▶ Activity
Reproduce exactly the lines from the one containing "Click the 'API: Ports auslesen' label text" through the last line of the records below, both included. Leave out any pictures.

■ ■ ■ ■

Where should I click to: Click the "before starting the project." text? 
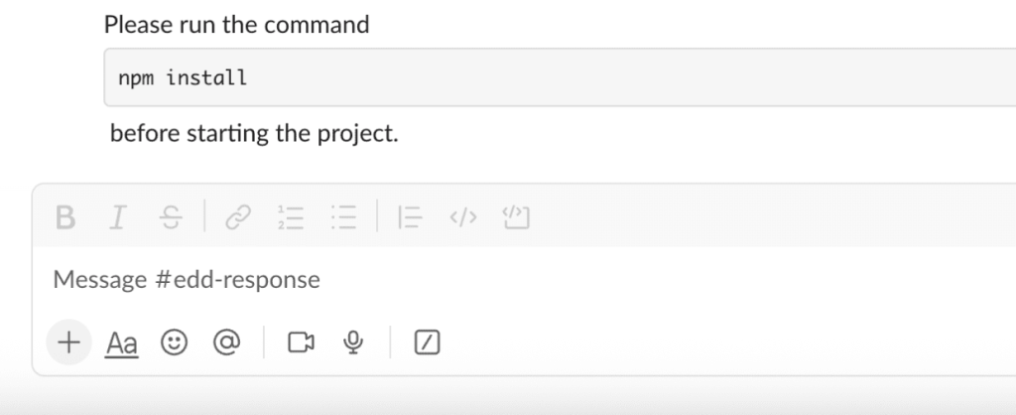pyautogui.click(x=254, y=133)
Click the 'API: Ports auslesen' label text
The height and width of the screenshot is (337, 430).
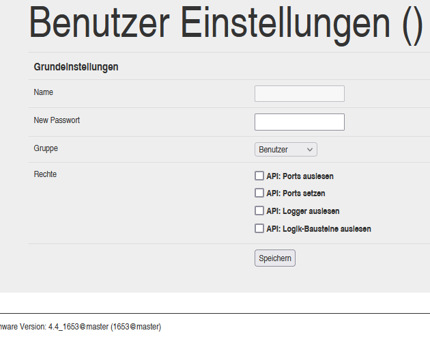pyautogui.click(x=300, y=176)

■ ■ ■ ■

▶ Response box
Click the 'API: Ports auslesen' label text
The height and width of the screenshot is (337, 430).
pyautogui.click(x=300, y=176)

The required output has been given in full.